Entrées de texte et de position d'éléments
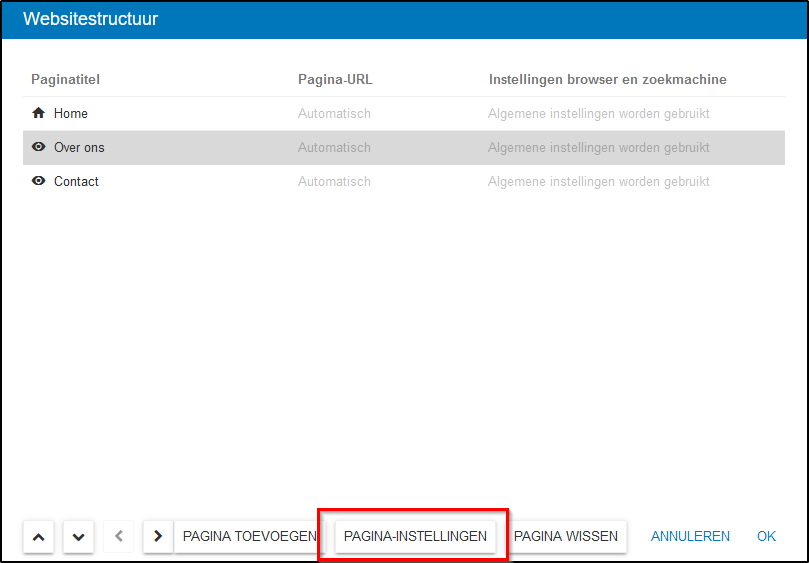Viewport: 809px width, 563px height.
Task: Select the Contact page title
Action: click(x=76, y=182)
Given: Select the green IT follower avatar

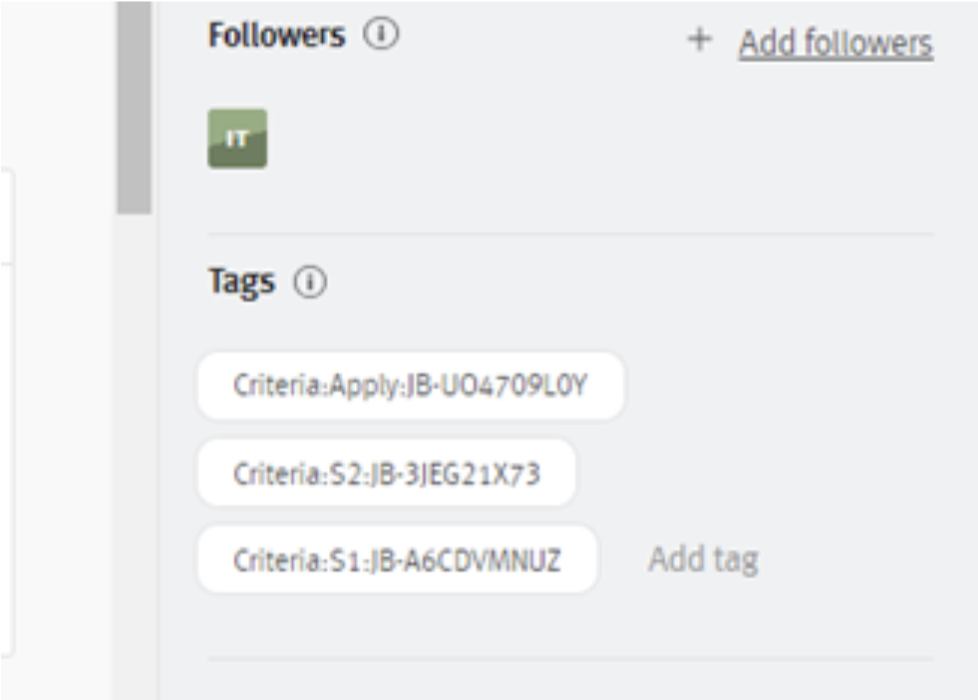Looking at the screenshot, I should coord(237,139).
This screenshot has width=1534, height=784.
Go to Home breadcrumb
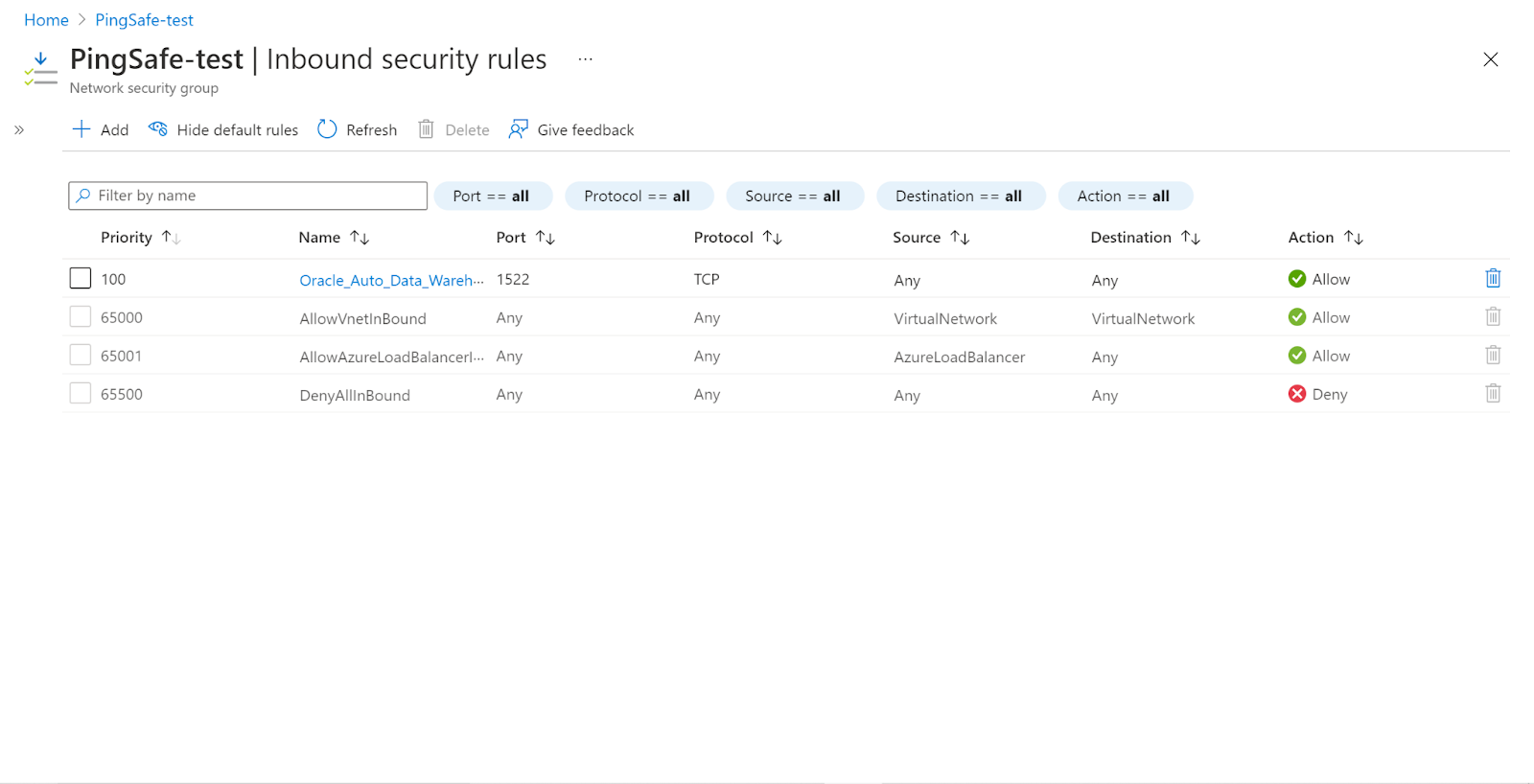46,20
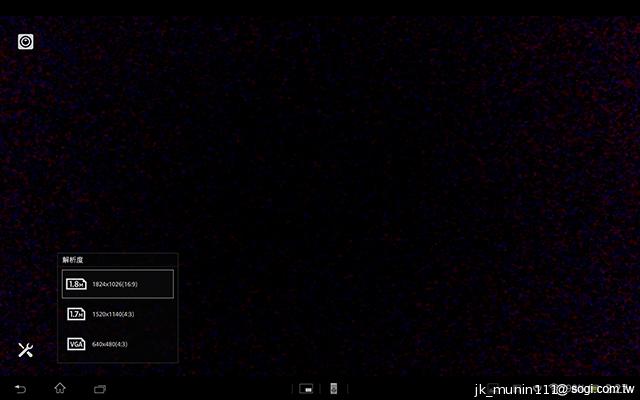Open the small apps launcher icon

(x=308, y=388)
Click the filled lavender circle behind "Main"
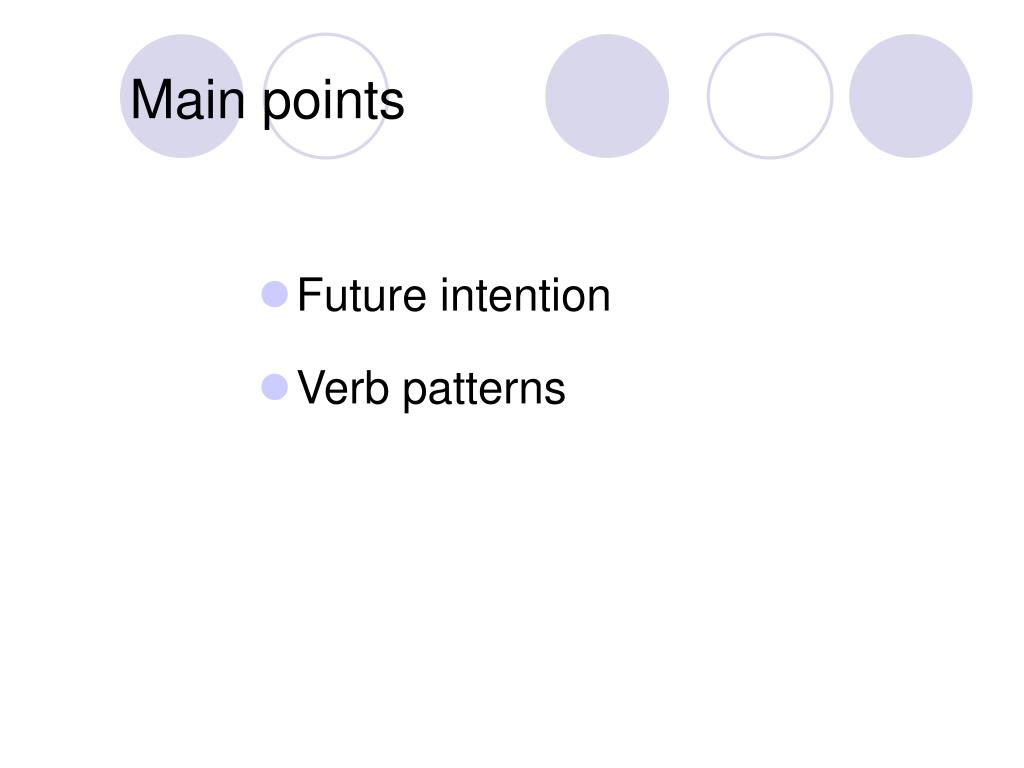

→ À RÉALISER:
Recopiez à l'identique l'ensemble des lignes ci-dessus, sans y inclure les images.

→ RÉPONSE À LA TÂCHE:
Viewport: 809px width, 563px height.
Task: Select the Contact page title
Action: click(x=76, y=182)
Given: Select the green IT follower avatar

Looking at the screenshot, I should coord(237,139).
This screenshot has width=1534, height=784.
Go to Home breadcrumb
46,20
Open the small apps launcher icon

(x=308, y=388)
Click the filled lavender circle behind "Main"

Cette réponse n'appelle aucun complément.